OTTAWA – Former Conservative cabinet minister Tony Clement is expected to throw his hat into the ring Tuesday to seek his party’s leadership.
The longtime Conservative politician served in the Ontario provincial government of Mike Harris before becoming a versatile cabinet minister over the nine-and-a-half years of the Stephen Harper government in Ottawa.
In government, the gregarious 55-year-old most recently served as Treasury Board president before the Conservative defeat transformed him into one of his party’s two very vocal foreign affairs critics.
It is a new role that Clement admitted early on would carry a steep learning curve, but he embraced it enthusiastically, dutifully hammering the ruling Liberals on a range of issues from withdrawing Canada’s CF-18 fighter jets from the U.S.-led anti-terror coalition in Iraq and Syria to the government’s decision to re-engage diplomatically with Russia.
Clement, who also severed as Harper’s industry and health ministers, is the last standing member of the troika of Harris-era provincial Tories who migrated to federal politics in 2006 after the Conservatives won power. But he is the only one still in politics.
John Baird abruptly resigned his Foreign Affairs portfolio and seat as an MP early last year, following the untimely death of longtime Harper finance minister Jim Flaherty the previous year.
The departure last week of another former formidable cabinet colleague has also made more room for Clement: Jason Kenney said he would seek the leadership of Alberta’s Progressive Conservatives, a run Harper himself has endorsed.

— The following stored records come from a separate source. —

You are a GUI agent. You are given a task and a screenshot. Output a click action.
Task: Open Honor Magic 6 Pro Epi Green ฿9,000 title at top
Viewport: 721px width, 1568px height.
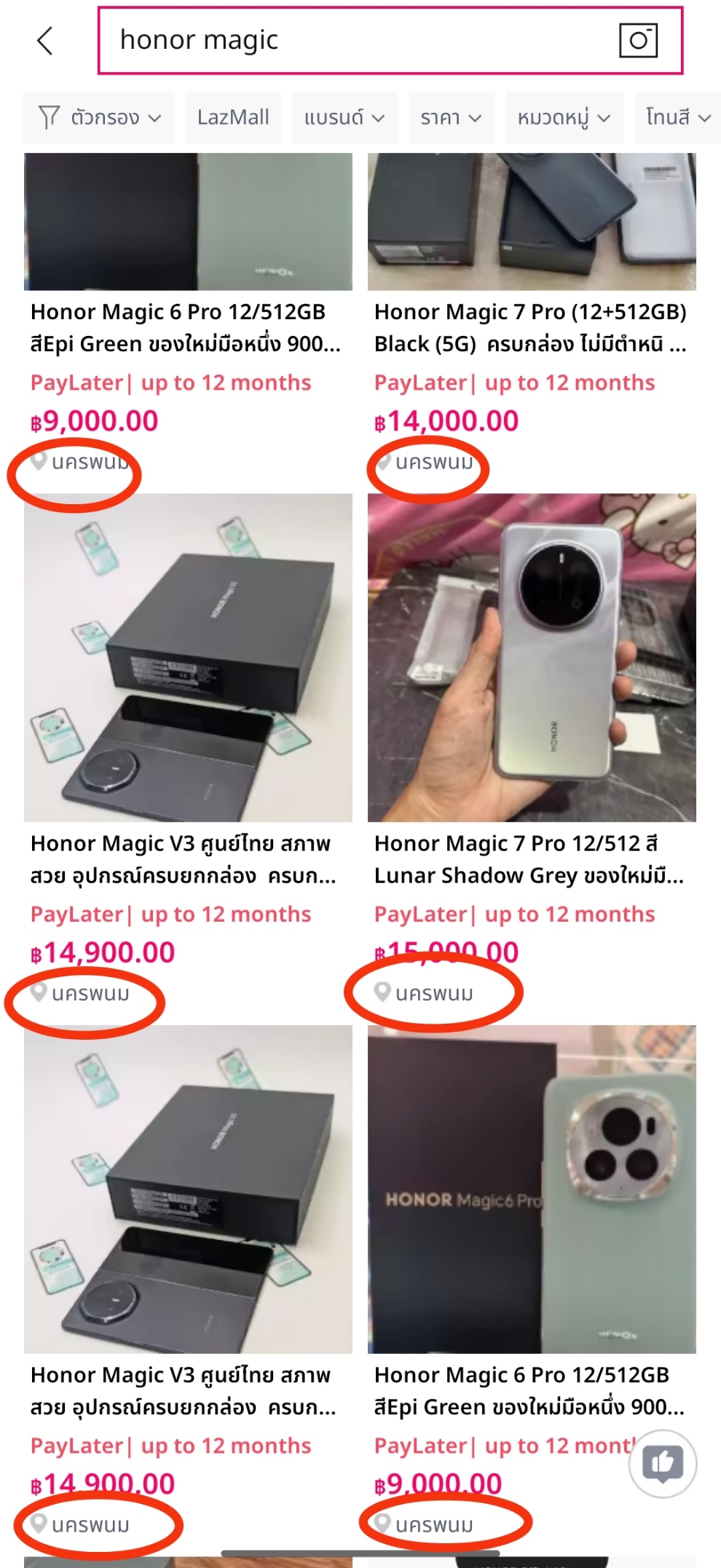186,328
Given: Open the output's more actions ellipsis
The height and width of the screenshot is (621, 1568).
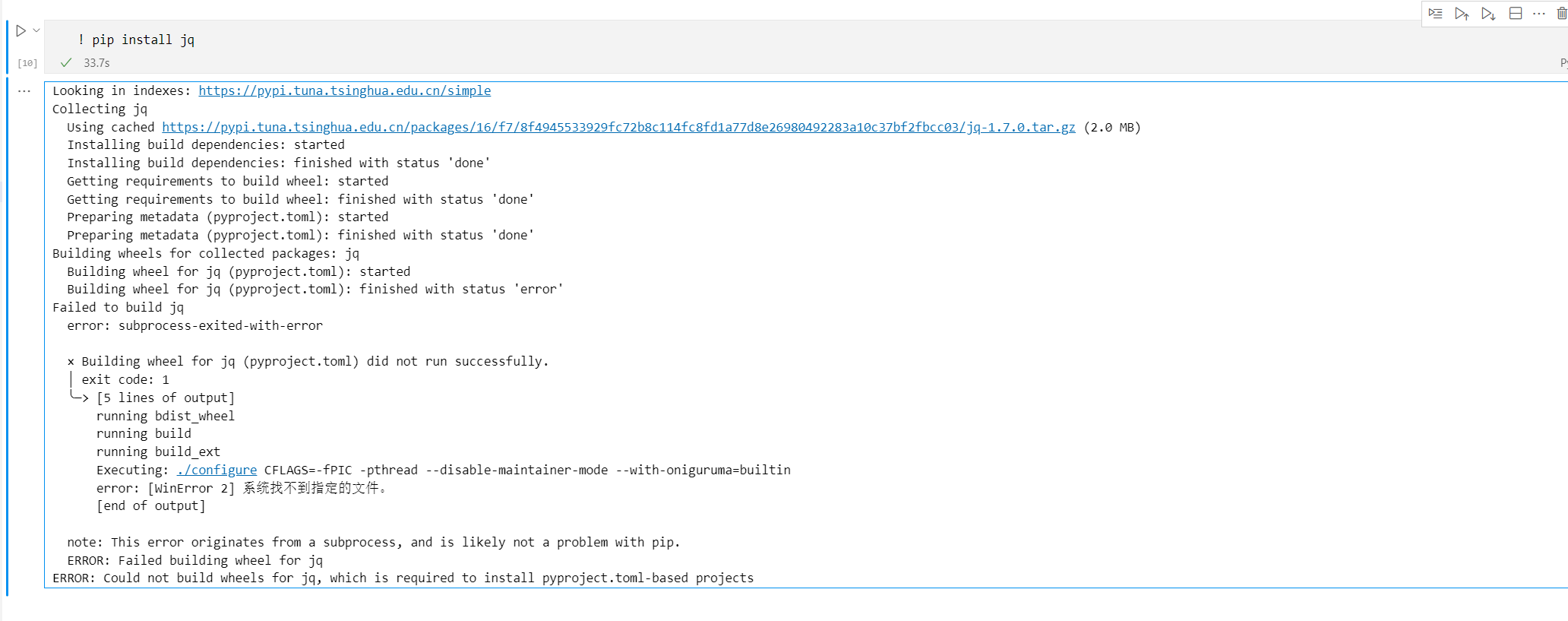Looking at the screenshot, I should coord(24,91).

This isn’t Clement’s first leadership race. He’s run a pair of unsuccessful leadership campaigns — to replace Harris in 2002 and to lead the newly minted Conservative Party of Canada a year later.
“Tony Clement is the Energizer bunny of Conservative leadership races — he just keeps going and going,” said conservative strategist Tim Powers.
“If persistence matters, he’ll score well among the Conservative electorate — but persistence isn’t fresh and new, which might be his greatest challenge.”
Clement is joining a race that includes Kellie Leitch, a former labour minister; Ontario MP Michael Chong; and Quebec MP Maxime Bernier, who also held the Foreign Affairs and Industry portfolios.
But several other high-profile candidates are rumoured to be biding their time and could join the race later, including former cabinet colleagues Peter MacKay and Lisa Raitt, as well as outspoken television personality Kevin O’Leary.
Clement’s Muskoka riding was the scene of the 2010 G8 summit, a setting which saw him run afoul of the auditor general who found he should not have diverted $50 million in federal funds to his riding for various buildings, including a gazebo.
Clement was also an energetic supporter of the Harper’s government’s decision to scrap the long-form census and he took a hardline during labour negotiations with public sector unions.
Most recently, Clement has raised the ire of some fellow Conservatives for seemingly throwing his support behind the British referendum decision to part ways with the European Union — an entity with which the former Conservative government fought tooth and nail to craft a lucrative free-trade agreement.
The Comprehensive Economic and Trade Agreement, or CETA, was one of the economic cornerstones of the Harper government and a pact that the Liberals are fighting to implement.
However, one day after the so-called Brexit vote, Clement said on Twitter: “What a magnificent exercise in democracy as Britons vote #Leave. Canada should respect this choice & engage with both.”
Former trade minister Ed Fast has said Brexit is a threat to the CETA, and supporting the referendum decision runs counter to the country’s economic interests.
“Mr. Clement’s recent cheerleading for the success of Brexit may have been an opportunistic calculation to tap into disgruntled Conservatives who don’t like the new world order here in Canada,” said Powers.
But fellow Conservative MP Peter Kent, Clement’s co-critic on foreign affairs, said he respects his colleague’s opinion, and also understands Britain’s frustration with an overly bureaucratic EU.
“He (Clement) is not afraid to take a contrary position on issues that he thinks very deeply and capably about.”